'''

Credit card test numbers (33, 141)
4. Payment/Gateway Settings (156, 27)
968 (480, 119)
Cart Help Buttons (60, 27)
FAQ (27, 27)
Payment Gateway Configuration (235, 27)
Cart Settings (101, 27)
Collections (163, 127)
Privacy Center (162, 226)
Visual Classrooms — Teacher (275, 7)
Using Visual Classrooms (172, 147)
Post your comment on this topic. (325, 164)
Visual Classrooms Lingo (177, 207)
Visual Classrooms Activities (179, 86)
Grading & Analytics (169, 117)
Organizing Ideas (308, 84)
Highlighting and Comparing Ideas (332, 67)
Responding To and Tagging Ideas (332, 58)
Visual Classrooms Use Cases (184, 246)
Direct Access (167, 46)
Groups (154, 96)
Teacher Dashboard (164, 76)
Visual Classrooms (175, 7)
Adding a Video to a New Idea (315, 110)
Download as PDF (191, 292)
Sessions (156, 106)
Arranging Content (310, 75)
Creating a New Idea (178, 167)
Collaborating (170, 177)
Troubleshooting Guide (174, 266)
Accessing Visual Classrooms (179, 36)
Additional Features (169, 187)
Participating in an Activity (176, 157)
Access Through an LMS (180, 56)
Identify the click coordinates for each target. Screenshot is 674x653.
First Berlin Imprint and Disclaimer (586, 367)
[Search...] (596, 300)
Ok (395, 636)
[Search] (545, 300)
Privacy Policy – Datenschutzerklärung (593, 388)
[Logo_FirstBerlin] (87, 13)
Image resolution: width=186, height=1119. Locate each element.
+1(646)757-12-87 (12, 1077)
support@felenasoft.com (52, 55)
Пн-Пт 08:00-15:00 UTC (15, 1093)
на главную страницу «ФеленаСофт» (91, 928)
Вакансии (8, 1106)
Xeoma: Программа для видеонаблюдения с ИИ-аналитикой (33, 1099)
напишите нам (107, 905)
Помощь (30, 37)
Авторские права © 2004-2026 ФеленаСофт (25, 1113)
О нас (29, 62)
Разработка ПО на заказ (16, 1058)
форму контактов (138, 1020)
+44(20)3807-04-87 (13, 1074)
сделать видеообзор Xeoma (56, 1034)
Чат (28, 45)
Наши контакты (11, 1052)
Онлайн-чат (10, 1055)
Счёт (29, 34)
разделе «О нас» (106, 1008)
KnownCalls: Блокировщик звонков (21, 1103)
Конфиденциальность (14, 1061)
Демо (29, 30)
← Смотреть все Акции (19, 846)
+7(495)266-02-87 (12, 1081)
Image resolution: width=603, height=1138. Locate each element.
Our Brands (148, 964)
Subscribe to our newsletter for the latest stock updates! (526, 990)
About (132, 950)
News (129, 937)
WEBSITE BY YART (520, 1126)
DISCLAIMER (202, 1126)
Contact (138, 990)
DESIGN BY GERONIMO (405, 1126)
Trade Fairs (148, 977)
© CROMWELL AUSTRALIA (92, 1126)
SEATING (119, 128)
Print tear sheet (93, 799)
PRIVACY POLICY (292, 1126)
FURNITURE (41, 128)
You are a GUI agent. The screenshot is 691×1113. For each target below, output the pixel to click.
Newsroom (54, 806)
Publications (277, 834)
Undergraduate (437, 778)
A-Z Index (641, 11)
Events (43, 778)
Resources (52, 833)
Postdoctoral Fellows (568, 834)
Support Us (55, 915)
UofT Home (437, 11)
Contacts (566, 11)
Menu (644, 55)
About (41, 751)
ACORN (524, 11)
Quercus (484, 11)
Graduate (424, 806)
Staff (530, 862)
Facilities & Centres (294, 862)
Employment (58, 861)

'''

§ **Required task**:
Copy every line of the data above verbatim, keeping the same order and changing nothing.

§ **Output for this task**:
Credit card test numbers (33, 141)
4. Payment/Gateway Settings (156, 27)
968 (480, 119)
Cart Help Buttons (60, 27)
FAQ (27, 27)
Payment Gateway Configuration (235, 27)
Cart Settings (101, 27)
Collections (163, 127)
Privacy Center (162, 226)
Visual Classrooms — Teacher (275, 7)
Using Visual Classrooms (172, 147)
Post your comment on this topic. (325, 164)
Visual Classrooms Lingo (177, 207)
Visual Classrooms Activities (179, 86)
Grading & Analytics (169, 117)
Organizing Ideas (308, 84)
Highlighting and Comparing Ideas (332, 67)
Responding To and Tagging Ideas (332, 58)
Visual Classrooms Use Cases (184, 246)
Direct Access (167, 46)
Groups (154, 96)
Teacher Dashboard (164, 76)
Visual Classrooms (175, 7)
Adding a Video to a New Idea (315, 110)
Download as PDF (191, 292)
Sessions (156, 106)
Arranging Content (310, 75)
Creating a New Idea (178, 167)
Collaborating (170, 177)
Troubleshooting Guide (174, 266)
Accessing Visual Classrooms (179, 36)
Additional Features (169, 187)
Participating in an Activity (176, 157)
Access Through an LMS (180, 56)
Identify the click coordinates for each target. Screenshot is 674x653.
First Berlin Imprint and Disclaimer (586, 367)
[Search...] (596, 300)
Ok (395, 636)
[Search] (545, 300)
Privacy Policy – Datenschutzerklärung (593, 388)
[Logo_FirstBerlin] (87, 13)
Image resolution: width=186, height=1119. Locate each element.
+1(646)757-12-87 (12, 1077)
support@felenasoft.com (52, 55)
Пн-Пт 08:00-15:00 UTC (15, 1093)
на главную страницу «ФеленаСофт» (91, 928)
Вакансии (8, 1106)
Xeoma: Программа для видеонаблюдения с ИИ-аналитикой (33, 1099)
напишите нам (107, 905)
Помощь (30, 37)
Авторские права © 2004-2026 ФеленаСофт (25, 1113)
О нас (29, 62)
Разработка ПО на заказ (16, 1058)
форму контактов (138, 1020)
+44(20)3807-04-87 (13, 1074)
сделать видеообзор Xeoma (56, 1034)
Чат (28, 45)
Наши контакты (11, 1052)
Онлайн-чат (10, 1055)
Счёт (29, 34)
разделе «О нас» (106, 1008)
KnownCalls: Блокировщик звонков (21, 1103)
Конфиденциальность (14, 1061)
Демо (29, 30)
← Смотреть все Акции (19, 846)
+7(495)266-02-87 (12, 1081)
Image resolution: width=603, height=1138. Locate each element.
Our Brands (148, 964)
Subscribe to our newsletter for the latest stock updates! (526, 990)
About (132, 950)
News (129, 937)
WEBSITE BY YART (520, 1126)
DISCLAIMER (202, 1126)
Contact (138, 990)
DESIGN BY GERONIMO (405, 1126)
Trade Fairs (148, 977)
© CROMWELL AUSTRALIA (92, 1126)
SEATING (119, 128)
Print tear sheet (93, 799)
PRIVACY POLICY (292, 1126)
FURNITURE (41, 128)
You are a GUI agent. The screenshot is 691×1113. For each target below, output the pixel to click.
Newsroom (54, 806)
Publications (277, 834)
Undergraduate (437, 778)
A-Z Index (641, 11)
Events (43, 778)
Resources (52, 833)
Postdoctoral Fellows (568, 834)
Support Us (55, 915)
UofT Home (437, 11)
Contacts (566, 11)
Menu (644, 55)
About (41, 751)
ACORN (524, 11)
Quercus (484, 11)
Graduate (424, 806)
Staff (530, 862)
Facilities & Centres (294, 862)
Employment (58, 861)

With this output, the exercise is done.